Describe the preparation of 500 mL of a 0.100 M propanoate buffer that has a pH of
4.90. Assume you have solid sodium propanoate (NaC3H5O2) and 0.250 M propanoic acid (HC3H5O2).
- hcbiochemLv 74 months ago
Using HPr and Pr- because it's late and I don't want to type the whole formulas.
HPr <--> H+ + Pr-
Use the Henderson-Hasselbalch equation to calculate the ratio of propanoate/propanoic acid in the desired buffer:
pH = pKa + log [Pr-]/[HPr]
4.90 = 4.87 + log [Pr-]/[HPr]
[Pr-]/[HPr] = 1.07
Rearranging this gives:
[Pr-] = 1.07 [HPr]
Now, in the final buffer, [HPr] + [Pr-] = 0.100 M.

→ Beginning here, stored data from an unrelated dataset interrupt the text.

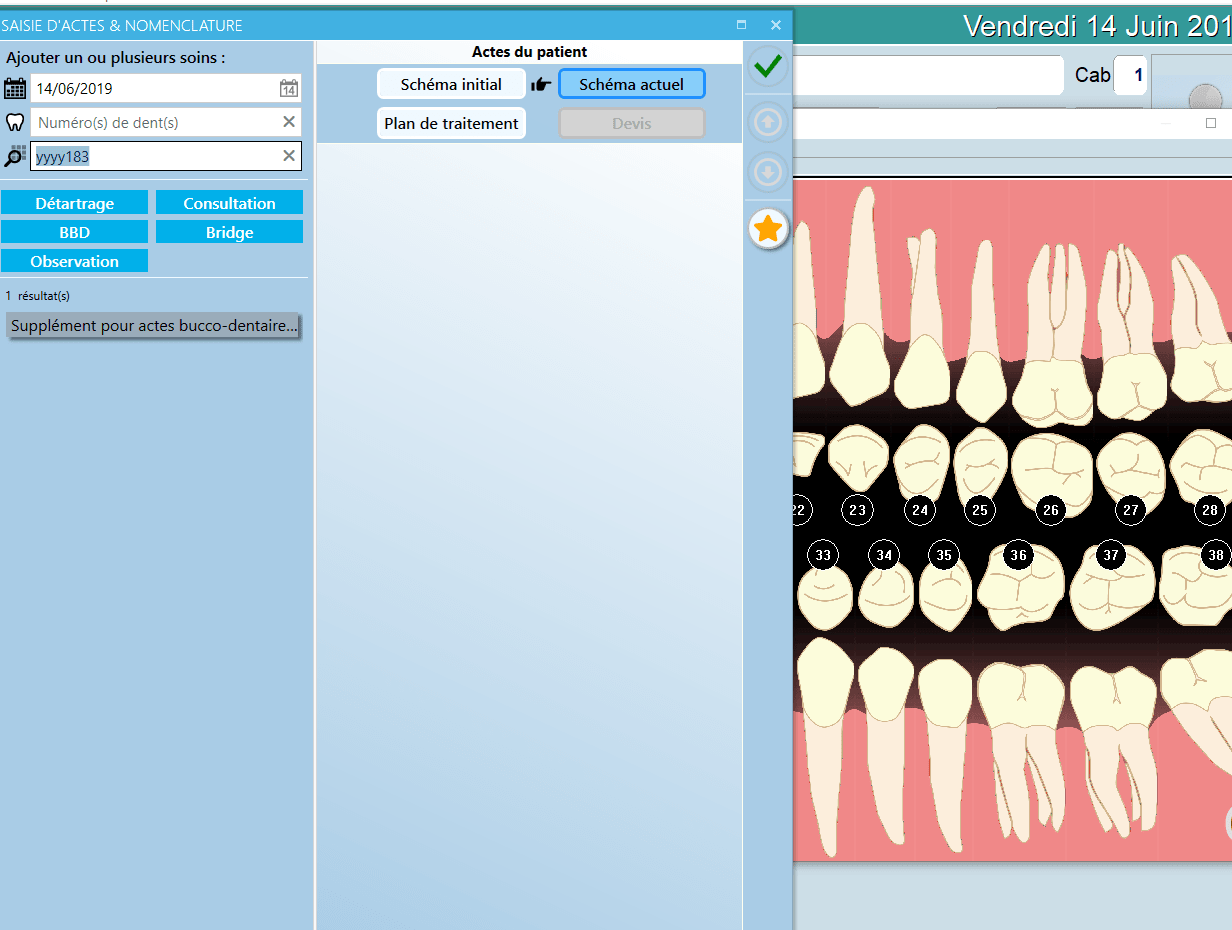Select the Supplément pour actes bucco-dentaire result
Viewport: 1232px width, 930px height.
point(153,326)
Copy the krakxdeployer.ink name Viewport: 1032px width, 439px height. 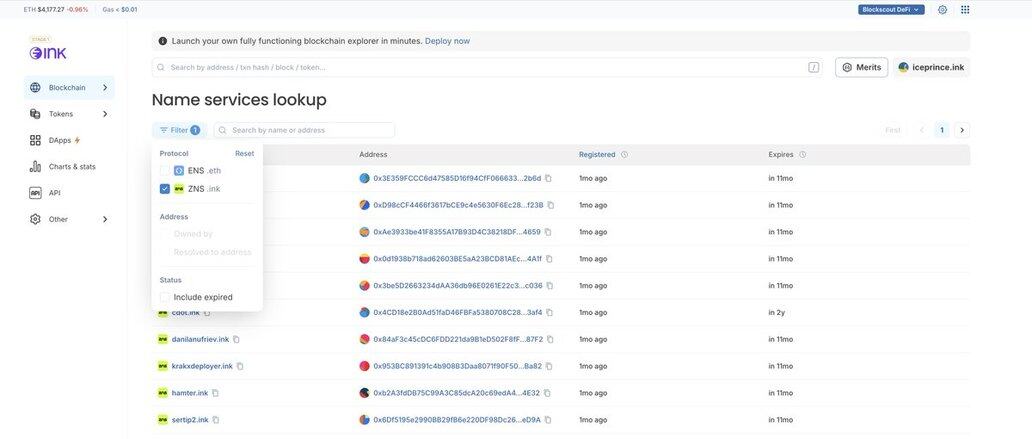click(240, 366)
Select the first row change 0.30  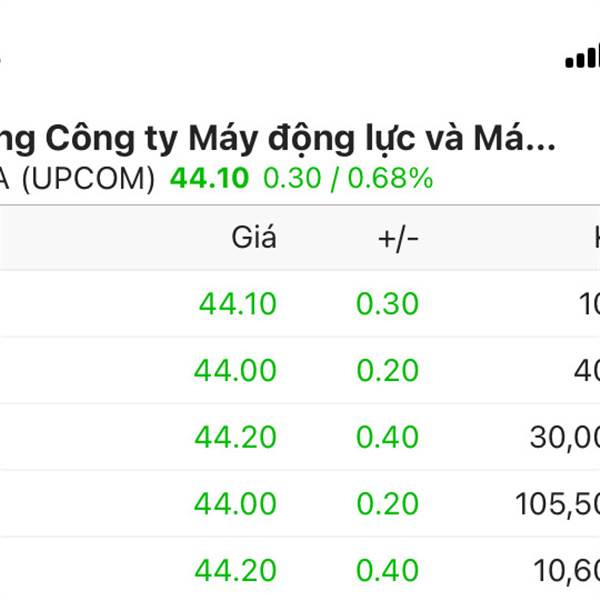point(387,304)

Substituting into this equation gives:
[HPr] + 1.07[HPr] = 0.100
2.07[HPr] = 0.10
[HPr] = 0.0483 M
Then, [Pr-] = 0.100 - 0.0483 = 0.0517 M
Mass NaPr required = 0.500 L X 0.0517 mol/L X 96.07 g/mol = 2.48 g sodium propanoate
For the propanoic acid,
M1V1 = M2V2
0.250 M (V1) = 0.100 M (500 mL)
V1 = 200 mL
So, you will take 200. mL of the propanoic acid stock solution, add 2.48 g sodium propanoate to that, and bring the total volume up to 500 mL with water.